=== Exercise materials ===

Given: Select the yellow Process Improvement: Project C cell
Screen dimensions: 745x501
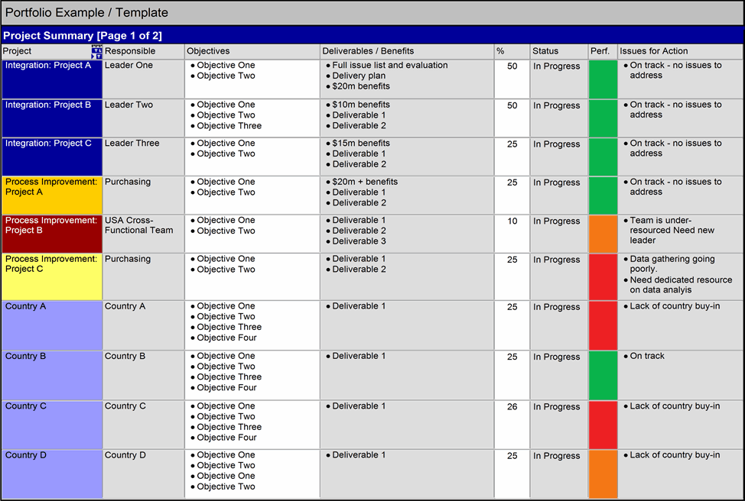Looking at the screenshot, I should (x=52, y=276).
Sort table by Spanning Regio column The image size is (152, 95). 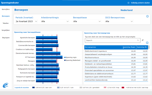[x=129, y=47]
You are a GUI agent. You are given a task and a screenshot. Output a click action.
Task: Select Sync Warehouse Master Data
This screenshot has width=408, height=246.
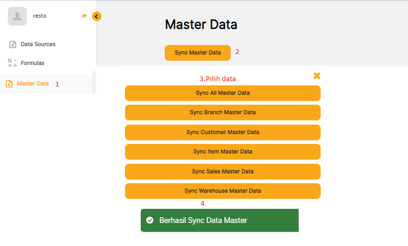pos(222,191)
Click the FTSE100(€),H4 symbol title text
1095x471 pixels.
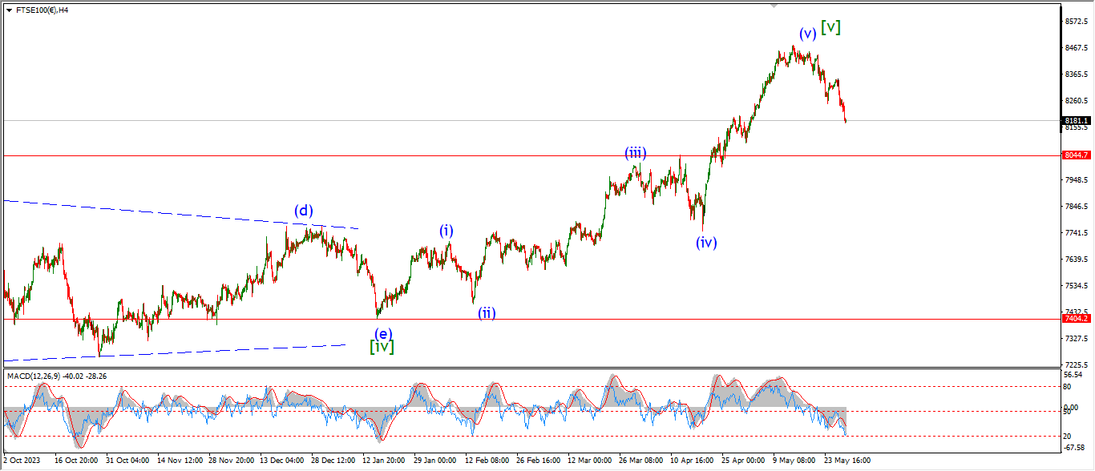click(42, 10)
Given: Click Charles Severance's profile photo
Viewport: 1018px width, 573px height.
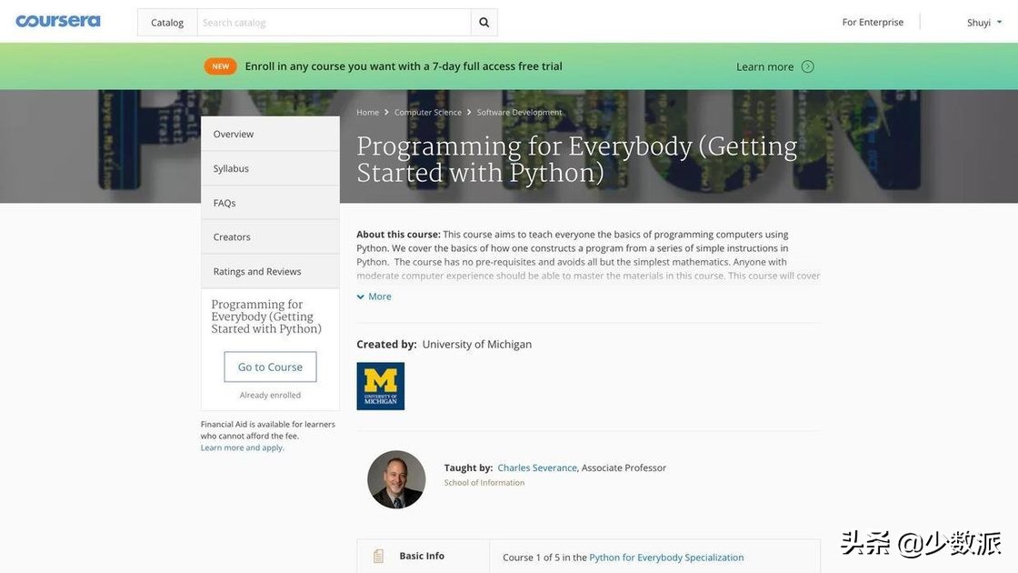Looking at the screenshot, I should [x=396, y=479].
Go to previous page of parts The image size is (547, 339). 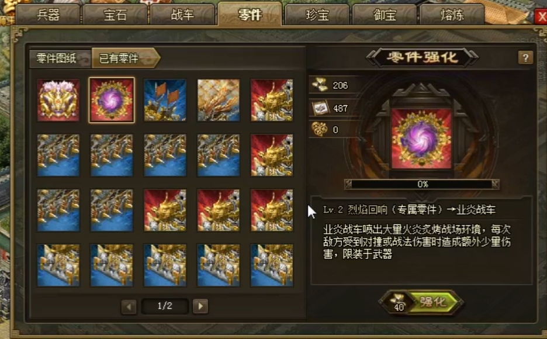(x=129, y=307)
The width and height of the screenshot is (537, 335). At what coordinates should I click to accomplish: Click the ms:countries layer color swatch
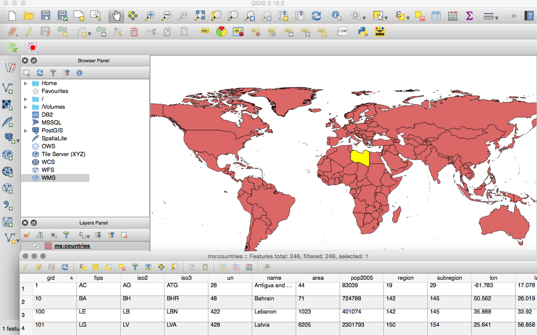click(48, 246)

===
=== Exercise materials ===

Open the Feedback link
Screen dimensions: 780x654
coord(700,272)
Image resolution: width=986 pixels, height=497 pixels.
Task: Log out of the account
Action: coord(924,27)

===

Activity = Starting from the data above, filter for lines with "Select" and copy each one.

Exercise answer =
Given: Select the yellow Process Improvement: Project C cell
Task: Select Sync Warehouse Master Data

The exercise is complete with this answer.